Experiments performed on core plugs and field tests that have been carried out during the last decade have demonstrated the impact of water chemistry on the final oil recovery. On the Norwegian Continental Shelf seawater is used in secondary recovery to displace oil from the reservoirs with temperatures of ~ 50-150°C. Most Norwegian reservoirs are initially hotter than 50°C, but portions of some of these reservoirs have been cooled down to 50°C or less due to water injection. In nature, fluids are in equilibrium with the rock if the temperature is above 70°C, and consequently, even if the pore water was originally sea water (usually it is more saline), the chemistry of the aqueous pore fluid in the reservoir (formation water) now differs from the chemical composition of seawater. When seawater, or any fluid with a different chemical composition than the formation water, is injected into the reservoir, the reservoir rock will be altered. The alteration will entail physical changes (dissolution/precipitation of minerals) and also change in surface chemistry (surface charge, zeta potential). These changes can affect the amount and rate of water imbibition (and oil expulsion), change the rate of compaction (e.g. Ekofisk and Valhall field), and exacerbate or moderate scaling problems in production wells.

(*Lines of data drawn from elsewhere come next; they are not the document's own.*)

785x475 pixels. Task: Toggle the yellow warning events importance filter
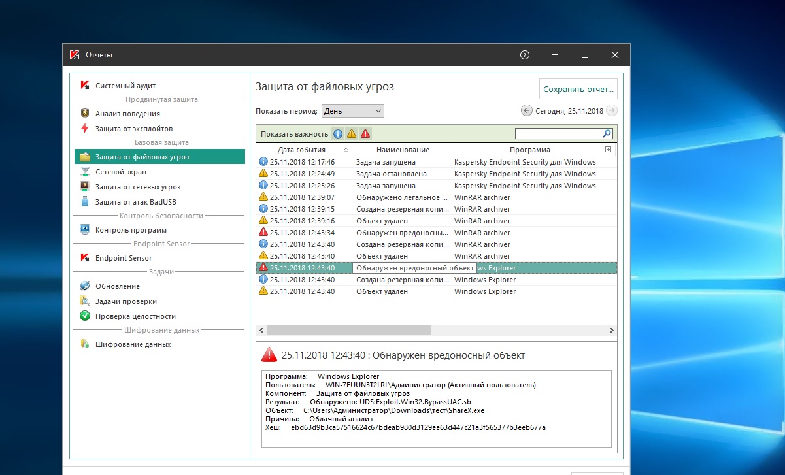352,134
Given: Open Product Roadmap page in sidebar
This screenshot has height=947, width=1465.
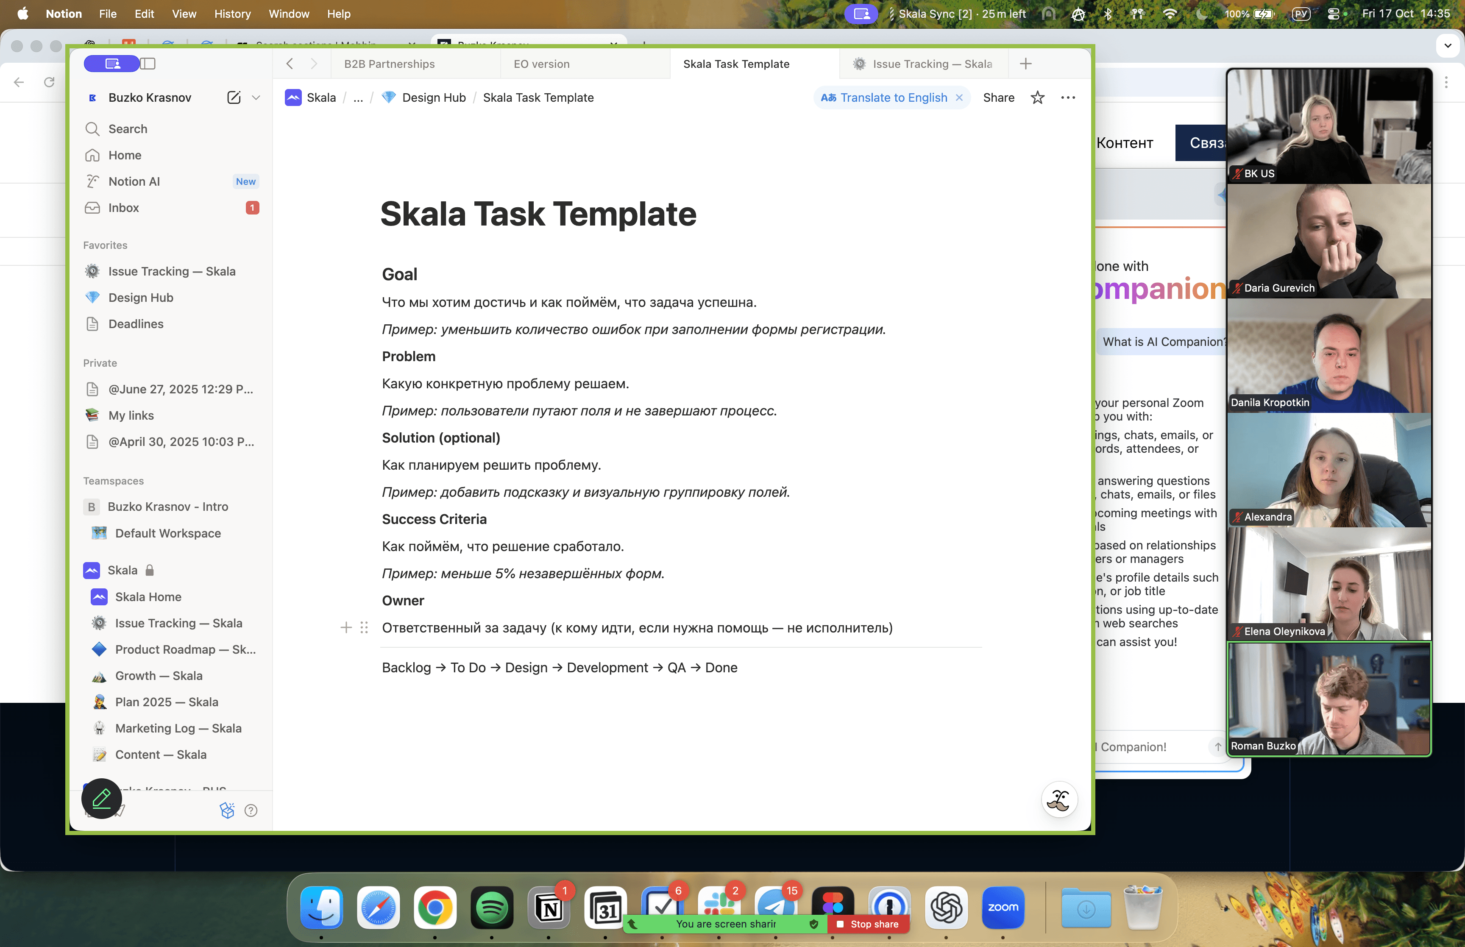Looking at the screenshot, I should tap(184, 649).
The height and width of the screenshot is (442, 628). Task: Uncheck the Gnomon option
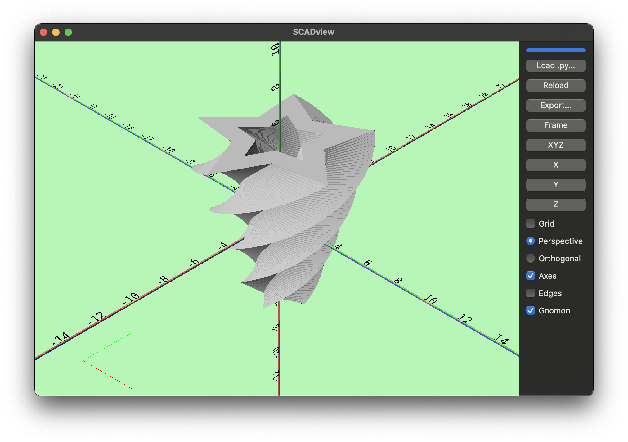click(530, 310)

In this project, we propose to quantify the impact of injected water chemistry on the recovery of oil by building a streamline model for the chemical changes that occur as the injected fluid moves from an injection to a production well. The main focus will be on fractured chalk reservoirs, such as the Ekofisk and Valhall reservoirs, however the methods developed will be general. The chemical changes will be calculated assuming that the flow occurs in flow zones (fractures or permeable strata). Along the flow zone the chemistry of the water changes when the chemical components diffuse into the surrounding matrix rock and react with the matrix rock minerals, or when chemicals in the matrix pores diffuse into the flow zone. The imbibition of water within the flow zone into the matrix, and the expulsion of oil from the matrix into the flow zone, will also be considered.
As the chemistry of the fluid in the matrix changes, wettability, mineral dissolution and precipitation, and the permeability of the matrix will change. Proposed pore-scale Lattice Boltzmann simulations will quantify these changes on the pore scale. The pore-scale results will then be incorporated into a core-scale model of the multiphase exchange between flow zone and matrix fluids. Finally the core-scale model will be incorporated into a streamline model. This coupled model will simulate the chemical evolution along the streamline as well as its evolving interaction with the matrix, and water imbibition from, and oil expulsion into, the flow zone. The pore models will be tested against the observed distribution of oil and water in pore structures from cryo SEM images. The core models will be tested against side 1/10 Optimizing Water Chemistry for Enhanced Oil Recovery spontaneous and forced imbibition experiments. The final product of the combined pore, core, and streamline model will be a set of theoretical streamline model capable of conducting predictions of how changes in injected water chemistry impacts oil recovery. In particular, the effect of adding sulfate to the injected water will be studied. The methods developed in this project will also give basic understanding of chemical water weakening and production well scaling.